Par ailleurs, une récente étude dans un électrolyte à base d’acétonitrile (NEt4BF4 + AN),193 également réalisée par spectroscopie RMN ex situ, a montré l’influence

de la charge de l’électrode sur les molécules de solvant. Lors de la charge du supercondensateur, la concentration du solvant reste quasi-constante à l’électrode positive (adsorption des anions). A l’inverse, à l’électrode négative (adsorption des cations), le solvant est expulsé de l’espace formé entre les feuillets de graphène.

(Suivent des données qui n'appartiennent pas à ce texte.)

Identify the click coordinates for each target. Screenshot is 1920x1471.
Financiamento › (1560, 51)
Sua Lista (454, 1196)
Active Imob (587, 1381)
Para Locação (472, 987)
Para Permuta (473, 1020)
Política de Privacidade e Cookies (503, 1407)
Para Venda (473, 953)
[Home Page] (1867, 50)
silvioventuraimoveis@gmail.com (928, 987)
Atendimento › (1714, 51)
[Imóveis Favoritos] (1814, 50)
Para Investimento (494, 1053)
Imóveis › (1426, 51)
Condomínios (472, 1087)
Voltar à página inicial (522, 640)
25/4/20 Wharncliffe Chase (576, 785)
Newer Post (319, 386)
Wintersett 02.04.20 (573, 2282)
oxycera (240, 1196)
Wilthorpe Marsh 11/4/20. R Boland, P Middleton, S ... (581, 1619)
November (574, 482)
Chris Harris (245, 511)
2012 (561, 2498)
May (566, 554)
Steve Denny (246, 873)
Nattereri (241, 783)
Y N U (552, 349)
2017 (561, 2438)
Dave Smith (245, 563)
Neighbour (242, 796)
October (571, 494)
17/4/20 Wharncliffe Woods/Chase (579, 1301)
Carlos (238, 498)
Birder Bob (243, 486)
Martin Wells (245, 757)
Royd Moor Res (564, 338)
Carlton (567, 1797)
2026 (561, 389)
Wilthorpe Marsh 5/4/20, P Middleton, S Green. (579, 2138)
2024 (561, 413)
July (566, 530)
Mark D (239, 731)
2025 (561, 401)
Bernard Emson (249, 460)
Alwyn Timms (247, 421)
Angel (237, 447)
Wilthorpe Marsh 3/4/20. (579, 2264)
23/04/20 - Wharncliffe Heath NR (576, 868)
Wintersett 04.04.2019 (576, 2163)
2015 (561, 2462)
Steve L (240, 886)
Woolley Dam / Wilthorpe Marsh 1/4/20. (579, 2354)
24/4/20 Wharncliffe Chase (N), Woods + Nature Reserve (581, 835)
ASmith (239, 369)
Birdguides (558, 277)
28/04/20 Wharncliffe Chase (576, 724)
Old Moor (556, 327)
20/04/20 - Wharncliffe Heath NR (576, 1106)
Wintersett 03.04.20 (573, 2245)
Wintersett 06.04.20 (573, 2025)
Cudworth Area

Les résultats obtenus par spectroscopie RMN ex situ offrent des informations intéressantes sur l’environnement de l’électrolyte dans les pores de carbone lors de la charge du supercondensateur. Cependant, la méthode ex situ présente des limitations : après le démontage de la cellule électrochimique, une décharge partielle des électrodes peut avoir lieu entraînant des incertitudes lors de la mesure. Par conséquent, la spectroscopie RMN in situ s’avère indispensable pour analyser précisément l’environnement de l’électrolyte à l’interface électrode/électrolyte. Mais à ce jour, aucune expérience de RMN in situ n’a été réalisée. Dans

154 ce contexte, une collaboration a été mise en place avec l’équipe du Professeur C. Grey de l’Université de Cambridge, spécialisée dans la spectroscopie RMN in situ, en particulier sur les batteries au lithium.165,194 Grâce à cette collaboration, nous avons étudié pour la première fois dans le domaine des supercondensateurs l’adsorption des ions par spectroscopie RMN in

situ. Dans ce chapitre, des expériences préliminaires d’adsorption d’électrolyte dans des films

de carbone non chargés sont tout d’abord présentées. La deuxième partie est consacrée à la caractérisation par spectroscopie RMN in situ de supercondensateurs à différents états de charge.